Ada sebagian wali Allah, ketika dia dipuji oleh teman-temannya beliau berkata : "Wahai temanku", kalau seandainya Syara' mengizinkan saya untuk menyebutkan ‘aib-‘aibku, maka kamu akan mengetahui siapa sebenarnya diri saya".
Perkataan beliau menunjukan adanya sifat tawadlu' yang hakiki, karena dalam hati beliau sama sekali tidak mempunyai rasa ingin dipuji oleh orang lain.



Kemudian Imam Ghozali berkata dalam kitab Ihiya ‘Ulumuddin : " sebagian orang, ketika dia melakukan sesuatu dengan sifat tawadlu' secara dlohir, seperti duduk paling belakang, menolak untuk dihormati oleh orang lain, kemudian dia senang dengan sifat tawadlu'nya tersebut, maka, kalau dia meneruskan pekerjaan tersebut, dia termasuk golongan orang yang sombong ". Kemudian beliau menegaskan lagi : " perbuatan yang paling baik dalam permasalahan ini yaitu petengahan dalam menyikapinya ". Karena perbuatan tersebut bisa menegluarkan rasa sombong dalam hatinya ".

D. Kesimpulan

Tawadlu' adalah termasuk perbuatan yang dlohir, jika perbuatan tersebut sesuai dengan keinginan hati seperti takut dengan tipu daya manusia yang selalu memuji, tapi dia tetap melakukan perbuatan tersebut dengan istiqomah dan baik, maka hal tersebut merupakan tawadlu' yang hakiki. Sebaliknya, kalau perbuatan tersebut bertentangan dengan keinginan hati seperti senang dengan pujian manusia, maka hal itu termasuk macam-macam sifat sombong.
خير العلم ماكانت الخشية معه

"Sebaik-baiknya ilmu yaitu ilmu yang bisa memberikan rasa takut kepada Allah subhanahu wata'ala"



A. Penjelasan

Dalam kandungannya, hikmah ini memberi pengertian bahwasanya, ilmu, ada yang bisa menyebabkan takut kepada Allah dan juga ada yang tidak, dengan adanya hal seperti ini, maka Ibnu Atho'illah mengutamakan ilmu yang bisa menghasilkan takut kepada Allah atas orang yang mempunyai ilmu tersebut, dan memberikan keistimewaan kepadanya mengungguli orang lain.

Ibnu Atho'illah menghendaki bahwa ilmu yang tidak menyebabkan takut kepada Allah itu bukan ilmu. Maka dari itu, hikmah ini menjelaskan bahwasanya, ketika ada orang mempunyai wawasan luas tetapi dengan adanya hal tersebut dia tidak takut kepada Allah, maka ilmu yang dia miliki merupakan ilmu palsu dan tidak bisa dikatakan orang ‘alim, mungkin kalau dilihat secara dlohir orang ini ketika bicara cara menyampaikannya enak dipandang, tetapi orang seperti ini adalah orang yang mengaku ‘ulama (ilmuwan) mungguh (menurut) Allah, dan juga dinamakan penipu.

B. kebodohan Ilmuwan

kenapa orang tersebut bisa dikatakan ilmuwan dengan penemuan-penemuan yang sempurna, sedangkan dia orang yang bodoh dan penipu ?

[Tugas yang Diberikan]
Lanjutkan teks tentang tawadlu' dan keutamaan ilmu yang menumbuhkan rasa takut kepada Allah di atas, dimulai tepat setelah kalimat terakhirnya.

[Data]
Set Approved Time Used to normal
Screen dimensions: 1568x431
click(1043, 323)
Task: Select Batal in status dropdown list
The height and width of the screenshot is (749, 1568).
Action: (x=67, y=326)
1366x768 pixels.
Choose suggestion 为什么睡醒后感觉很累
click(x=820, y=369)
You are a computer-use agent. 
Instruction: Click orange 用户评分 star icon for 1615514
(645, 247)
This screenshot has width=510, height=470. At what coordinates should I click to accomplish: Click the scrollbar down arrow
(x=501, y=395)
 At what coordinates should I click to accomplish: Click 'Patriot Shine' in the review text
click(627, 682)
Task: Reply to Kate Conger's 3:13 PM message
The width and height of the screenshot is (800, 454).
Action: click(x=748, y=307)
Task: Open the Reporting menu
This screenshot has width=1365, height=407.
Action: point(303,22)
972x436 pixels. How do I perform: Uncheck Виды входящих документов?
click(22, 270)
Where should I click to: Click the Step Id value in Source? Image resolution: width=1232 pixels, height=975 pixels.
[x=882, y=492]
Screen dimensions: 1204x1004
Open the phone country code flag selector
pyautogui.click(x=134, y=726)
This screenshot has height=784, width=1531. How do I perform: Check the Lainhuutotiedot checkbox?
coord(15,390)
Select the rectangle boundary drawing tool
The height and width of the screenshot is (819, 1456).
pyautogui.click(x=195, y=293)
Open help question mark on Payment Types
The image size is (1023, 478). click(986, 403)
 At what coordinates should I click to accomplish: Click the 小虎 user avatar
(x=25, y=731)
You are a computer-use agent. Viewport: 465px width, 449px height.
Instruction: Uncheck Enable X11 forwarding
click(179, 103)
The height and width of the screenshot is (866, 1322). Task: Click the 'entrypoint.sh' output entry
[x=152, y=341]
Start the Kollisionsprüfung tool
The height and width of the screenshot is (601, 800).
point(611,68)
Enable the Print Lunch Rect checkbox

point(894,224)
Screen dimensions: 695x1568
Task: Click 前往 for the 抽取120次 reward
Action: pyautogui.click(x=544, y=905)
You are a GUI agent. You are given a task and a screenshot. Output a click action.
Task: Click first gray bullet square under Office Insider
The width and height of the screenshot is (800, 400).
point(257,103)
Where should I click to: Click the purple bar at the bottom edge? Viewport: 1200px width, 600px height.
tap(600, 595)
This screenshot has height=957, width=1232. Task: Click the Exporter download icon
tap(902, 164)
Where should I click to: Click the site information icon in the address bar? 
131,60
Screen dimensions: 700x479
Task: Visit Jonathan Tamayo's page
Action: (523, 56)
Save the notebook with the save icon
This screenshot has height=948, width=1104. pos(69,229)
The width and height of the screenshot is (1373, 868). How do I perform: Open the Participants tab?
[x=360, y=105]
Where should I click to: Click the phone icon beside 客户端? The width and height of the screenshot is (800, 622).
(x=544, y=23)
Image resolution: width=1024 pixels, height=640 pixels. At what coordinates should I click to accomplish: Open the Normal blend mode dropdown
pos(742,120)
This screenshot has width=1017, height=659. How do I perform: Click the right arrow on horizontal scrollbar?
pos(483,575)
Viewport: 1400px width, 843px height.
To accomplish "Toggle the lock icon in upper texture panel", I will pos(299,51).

[Jawaban Latihan]
karena isi alam semesta ini, kalau diangan-angan adalah sebuah ciptaan yang menunjukan adanya sang pencipta. sekarang, ada orang mengetahui adanya tanda, tapi tidak tahu yang di tandai, orang ini adalah bodoh, begitu juga dengan orang mengetahui pepohonan tapi tidak tahu buahnya, ini juga sama dikatakan orang bodoh.

ketika ada orang yang sudah selesai dari belajar dan penelitian ilmiahnya sampai dia bisa menemukan sesuatu yang ada dialam semesta ini dengan penelitian yang membutuhkan pemikiran fropesional, tanpa memandang adanya ayat-ayat Allah (tanda-tanda kekuasaan Allah) dan tidak memperhitungkannya, maka tidak diragukan lagi dia pada hakikatnya termasuk orang bodoh pada sesuatu yang semesta alam berbicara dengan cakrawala dan keindahannya bahwasanya ini semua adanya sang pencipta.

Apakah kamu tidak melihat ! bagaimana mengetahui sesuatu yang menunjukan, ketika berpisah dari yang ditunjukannya, maka pengetahuan tersebut akan menjadi mati, tidak ada arti dan juga tidak ada harganya.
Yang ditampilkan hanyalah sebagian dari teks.